Directions:
Could you write out the passage on syphilis origins below from "Another team, however, demonstrated" to "two separate lineages.", changing "bones" to "skeletal remains"?

Source text:
**********

Such a perspective emphasizes that disease is never just a matter of biology; it is also about ecology and society. Whether a treponemal infection manifests as a childhood skin disease in the tropics or as a devastating STI (sexually transmitted infection) in Europe depends as much on living conditions, poverty, and climate as it does on the microbe itself.

Every so often, as new discoveries come to light, scientists make headlines and misinterpretations of original research follow. This can contribute to the reinforcement of prejudices. Even The Guardian, a reputable publication, slips sometimes. In December 2024, an article appeared in the newspaper entitled “Ancient bones shed new light on debate over origins of syphilis,” suggesting that:

“Now, ancient DNA recovered from skeletons across the Americas has shed light on the mystery. The disease-ravaged bones, which predate Columbus’s first voyage to the New World, harboured genomes of bacteria from the syphilis disease family, suggesting the infection had its roots in the Americas”

Even though the researchers responsible for this were much more cautious, the reporter gives the appearance of a firm conclusion. In reality, the Max Planck Institute team showed that the bacterium, T. pallidum, was present in the Americas 9000 years ago. They suggest that from there it went to infect Europe and that, because of colonial and political influences, it continued its expansion from there. T. pallidum has several subspecies, but only one of them is the cause of the sexually transmitted infection we know as syphilis. The findings of the Max Planck team relate to T. pallidum but have not shown conclusively that the sexually transmitted infection (that is, T. pallidum pallidum) was present in the Americas. Still, their research has the potential of being used to continue to uphold a colonial narrative that thrives on the oppression of Indigenous peoples.

Another team, however, demonstrated that T. pallidum was present in bones from around 650 CE uncovered in Roquevaire, France. This, together with phylogenetic analysis demonstrating the wide variety of T. pallidum in Europe, suggests that it would not be amiss to imagine a much more complex evolutionary history of the bacterium, which might have been present in two separate lineages.

**********

(Stored data entries)
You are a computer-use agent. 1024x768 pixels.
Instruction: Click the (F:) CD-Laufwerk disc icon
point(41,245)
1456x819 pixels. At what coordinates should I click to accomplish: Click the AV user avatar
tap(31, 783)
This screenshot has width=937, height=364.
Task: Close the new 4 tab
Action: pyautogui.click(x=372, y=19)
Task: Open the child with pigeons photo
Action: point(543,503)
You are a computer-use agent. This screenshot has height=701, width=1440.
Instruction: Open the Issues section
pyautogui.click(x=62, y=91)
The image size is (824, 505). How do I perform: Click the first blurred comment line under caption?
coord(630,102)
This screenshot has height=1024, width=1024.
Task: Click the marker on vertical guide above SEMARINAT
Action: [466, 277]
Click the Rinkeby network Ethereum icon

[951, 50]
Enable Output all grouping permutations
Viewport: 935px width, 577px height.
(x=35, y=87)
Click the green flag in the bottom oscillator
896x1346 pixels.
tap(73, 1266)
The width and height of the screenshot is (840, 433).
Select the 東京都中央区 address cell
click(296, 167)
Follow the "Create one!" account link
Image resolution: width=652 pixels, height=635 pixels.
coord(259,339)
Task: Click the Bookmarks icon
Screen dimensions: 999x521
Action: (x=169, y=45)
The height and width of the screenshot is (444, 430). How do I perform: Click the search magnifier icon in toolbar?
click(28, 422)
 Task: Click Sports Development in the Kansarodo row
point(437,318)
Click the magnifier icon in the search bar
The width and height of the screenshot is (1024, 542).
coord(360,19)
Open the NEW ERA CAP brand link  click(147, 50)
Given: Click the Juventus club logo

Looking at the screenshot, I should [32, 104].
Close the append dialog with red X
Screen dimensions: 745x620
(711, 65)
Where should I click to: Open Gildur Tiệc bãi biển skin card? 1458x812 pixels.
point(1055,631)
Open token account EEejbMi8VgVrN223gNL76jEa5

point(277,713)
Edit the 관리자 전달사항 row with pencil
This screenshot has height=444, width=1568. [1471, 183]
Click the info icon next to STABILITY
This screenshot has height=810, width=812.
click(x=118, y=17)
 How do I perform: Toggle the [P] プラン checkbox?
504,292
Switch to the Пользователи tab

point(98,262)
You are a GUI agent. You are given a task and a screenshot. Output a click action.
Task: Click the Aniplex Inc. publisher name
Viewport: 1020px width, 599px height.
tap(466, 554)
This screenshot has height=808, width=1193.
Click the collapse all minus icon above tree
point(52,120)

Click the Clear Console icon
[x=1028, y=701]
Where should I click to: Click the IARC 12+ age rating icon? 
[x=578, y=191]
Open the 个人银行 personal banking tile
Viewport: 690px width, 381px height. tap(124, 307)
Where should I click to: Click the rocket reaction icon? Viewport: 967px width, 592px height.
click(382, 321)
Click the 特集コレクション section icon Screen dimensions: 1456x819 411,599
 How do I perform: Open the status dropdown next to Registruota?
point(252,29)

**********

Result:
Another team, however, demonstrated that T. pallidum was present in skeletal remains from around 650 CE uncovered in Roquevaire, France. This, together with phylogenetic analysis demonstrating the wide variety of T. pallidum in Europe, suggests that it would not be amiss to imagine a much more complex evolutionary history of the bacterium, which might have been present in two separate lineages.